In consideration of the execution and delivery of the Settlement Agreement by Sloan-Kettering, Kosan and Sloan-Kettering agree that without prejudice to either party as to the interpretation of any provision of Article 7 of the License Agreement:
(i) | Kosan shall not offset any royalty payments by Kosan to BMS under the Cross-License (or any modifications of or amendments to the Cross-License) against Sloan-Ketterings royalties under Section 7.5 of the License Agreement with respect to royalty payments Kosan receives from its sublicensee, Roche; |
(ii) | Kosan will pay Sloan-Kettering [*] of (a) any payment Kosan receives from Roche pursuant to paragraph 3 of the Roche Letter Agreement and (b) any other payment Kosan receives from Roche pursuant to the Roche Letter Agreement to the extent required under the License Agreement; |
(iii) | Kosan has no intention to amend the terms of the Roche Letter Agreement in a manner that would adversely impact Sloan-Kettering; |
CERTAIN CONFIDENTIAL INFORMATION CONTAINED IN THIS DOCUMENT, MARKED BY BRACKETS, HAS BEEN OMITTED AND FILED SEPARATELY WITH THE SECURITIES AND EXCHANGE COMMISSION PURSUANT TO RULE 24b-2 OF THE SECURITIES EXCHANGE ACT OF 1934, AS AMENDED.

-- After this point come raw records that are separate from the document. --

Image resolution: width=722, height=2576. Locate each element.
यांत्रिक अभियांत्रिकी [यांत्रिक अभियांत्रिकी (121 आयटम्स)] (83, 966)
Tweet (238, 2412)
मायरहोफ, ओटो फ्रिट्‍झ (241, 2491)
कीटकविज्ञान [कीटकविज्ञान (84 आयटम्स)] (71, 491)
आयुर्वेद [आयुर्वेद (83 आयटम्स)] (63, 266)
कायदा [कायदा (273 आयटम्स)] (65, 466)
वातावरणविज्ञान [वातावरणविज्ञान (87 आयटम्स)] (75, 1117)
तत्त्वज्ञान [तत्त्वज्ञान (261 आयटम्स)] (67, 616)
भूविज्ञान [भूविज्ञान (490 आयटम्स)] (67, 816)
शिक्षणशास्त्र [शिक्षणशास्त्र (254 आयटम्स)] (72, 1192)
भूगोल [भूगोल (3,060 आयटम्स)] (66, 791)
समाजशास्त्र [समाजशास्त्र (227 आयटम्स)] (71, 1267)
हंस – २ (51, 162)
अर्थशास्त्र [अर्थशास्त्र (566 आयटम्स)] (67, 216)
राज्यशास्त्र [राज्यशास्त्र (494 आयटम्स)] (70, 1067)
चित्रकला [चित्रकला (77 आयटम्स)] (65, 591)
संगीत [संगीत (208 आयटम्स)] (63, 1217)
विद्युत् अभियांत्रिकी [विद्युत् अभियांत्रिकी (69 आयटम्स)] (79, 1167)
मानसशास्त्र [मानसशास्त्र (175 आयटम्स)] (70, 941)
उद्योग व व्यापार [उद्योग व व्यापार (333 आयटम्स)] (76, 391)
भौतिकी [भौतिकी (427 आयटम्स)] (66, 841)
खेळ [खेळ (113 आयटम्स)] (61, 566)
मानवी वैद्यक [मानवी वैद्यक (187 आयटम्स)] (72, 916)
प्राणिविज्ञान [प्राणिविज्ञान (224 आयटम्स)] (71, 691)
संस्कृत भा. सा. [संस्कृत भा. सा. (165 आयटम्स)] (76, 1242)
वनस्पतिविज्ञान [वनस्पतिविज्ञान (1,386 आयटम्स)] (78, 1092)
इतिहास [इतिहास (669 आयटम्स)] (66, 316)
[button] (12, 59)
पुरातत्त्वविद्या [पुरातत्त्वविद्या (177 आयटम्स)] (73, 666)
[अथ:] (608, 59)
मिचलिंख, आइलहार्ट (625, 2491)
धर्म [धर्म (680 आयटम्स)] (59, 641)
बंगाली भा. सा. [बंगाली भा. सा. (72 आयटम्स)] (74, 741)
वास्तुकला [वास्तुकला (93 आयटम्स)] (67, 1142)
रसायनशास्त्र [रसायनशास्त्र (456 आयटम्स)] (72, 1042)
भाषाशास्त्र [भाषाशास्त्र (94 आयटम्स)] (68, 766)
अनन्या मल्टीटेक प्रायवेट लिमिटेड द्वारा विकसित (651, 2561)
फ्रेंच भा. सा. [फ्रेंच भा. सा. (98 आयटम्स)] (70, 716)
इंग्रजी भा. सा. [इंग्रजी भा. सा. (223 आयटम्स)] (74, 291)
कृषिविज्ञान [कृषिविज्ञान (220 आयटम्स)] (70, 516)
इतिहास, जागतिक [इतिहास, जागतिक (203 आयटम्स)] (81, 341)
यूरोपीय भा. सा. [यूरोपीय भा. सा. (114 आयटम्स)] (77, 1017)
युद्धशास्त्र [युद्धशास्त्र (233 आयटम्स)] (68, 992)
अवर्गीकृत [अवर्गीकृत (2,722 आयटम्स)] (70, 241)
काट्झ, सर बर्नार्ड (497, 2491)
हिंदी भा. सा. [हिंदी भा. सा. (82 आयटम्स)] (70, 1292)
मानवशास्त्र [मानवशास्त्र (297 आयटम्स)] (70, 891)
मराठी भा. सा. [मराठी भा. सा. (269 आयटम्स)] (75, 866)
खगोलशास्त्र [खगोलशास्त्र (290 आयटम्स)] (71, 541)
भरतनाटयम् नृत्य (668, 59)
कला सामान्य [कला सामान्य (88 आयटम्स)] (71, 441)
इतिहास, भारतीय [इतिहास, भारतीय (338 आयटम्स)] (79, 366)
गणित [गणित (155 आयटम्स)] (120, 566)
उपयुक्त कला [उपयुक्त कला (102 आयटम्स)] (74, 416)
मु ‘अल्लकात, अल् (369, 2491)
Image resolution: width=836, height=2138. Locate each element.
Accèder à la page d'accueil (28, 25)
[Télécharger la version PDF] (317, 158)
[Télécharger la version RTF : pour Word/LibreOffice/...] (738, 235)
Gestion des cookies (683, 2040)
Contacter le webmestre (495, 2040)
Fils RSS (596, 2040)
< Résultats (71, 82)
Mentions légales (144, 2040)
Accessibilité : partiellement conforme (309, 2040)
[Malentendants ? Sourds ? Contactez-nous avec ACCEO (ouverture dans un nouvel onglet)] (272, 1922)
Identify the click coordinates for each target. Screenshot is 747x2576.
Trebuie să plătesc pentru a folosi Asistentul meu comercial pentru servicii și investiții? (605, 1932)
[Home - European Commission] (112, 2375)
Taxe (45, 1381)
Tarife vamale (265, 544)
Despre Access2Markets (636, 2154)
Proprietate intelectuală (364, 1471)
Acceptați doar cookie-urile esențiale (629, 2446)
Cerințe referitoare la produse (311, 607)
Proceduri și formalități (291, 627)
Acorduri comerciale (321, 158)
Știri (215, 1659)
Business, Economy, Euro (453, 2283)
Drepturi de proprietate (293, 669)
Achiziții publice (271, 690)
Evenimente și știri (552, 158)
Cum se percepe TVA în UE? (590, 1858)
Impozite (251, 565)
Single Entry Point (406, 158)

(iv) | Promptly after the execution and delivery of this letter agreement and the Settlement Agreement by Sloan-Kettering, Kosan agrees to provide SKI on a confidential basis, a complete copy of the Roche Letter Agreement without any redaction; |
(v) | Upon final resolution of the Interference, Kosan will submit an invoice for all outside counsel fees, USPTO fees, expert witness fees and other Expenses associated with the Interference (as both such capitalized terms are defined in the Roche Letter Agreement) to Roche pursuant to paragraph 3 of the Roche Letter Agreement. For the avoidance of doubt, once such invoice is submitted to Roche, and the payment contemplated by paragraph 3 of the Roche Letter Agreement is made by Roche to Kosan, Kosan will promptly pay [*] to Sloan-Kettering and will not contend that any of the payment made by Roche was a reimbursement for anything other than outside counsel fees, USPTO fees and expert witness fees as Expenses associated with the Interference; and |
(vi) | Kosan will pay Sloan-Kettering [*] of any royalty payment Kosan receives from BMS pursuant to the Cross-License. |
Please have this letter signed below where indicated by the appropriate representative of Sloan-Kettering to indicate Sloan-Ketterings acceptance of the terms set forth above.
Regards, |
/s/ Margaret A. Horn |
Margaret A. Horn |
Senior Vice President, Legal and Corporate Development and General Counsel |
ACKNOWLEDGED AND AGREED | ||
The Sloan-Kettering Institute for Cancer Research | ||
BY: | /s/ Gustave J. Bernhardt | |
TITLE: | Director Research Resources Management |
DATE: May 4, 2006
CERTAIN CONFIDENTIAL INFORMATION CONTAINED IN THIS DOCUMENT, MARKED BY BRACKETS, HAS BEEN OMITTED AND FILED SEPARATELY WITH THE SECURITIES AND EXCHANGE COMMISSION PURSUANT TO RULE 24b-2 OF THE SECURITIES EXCHANGE ACT OF 1934, AS AMENDED.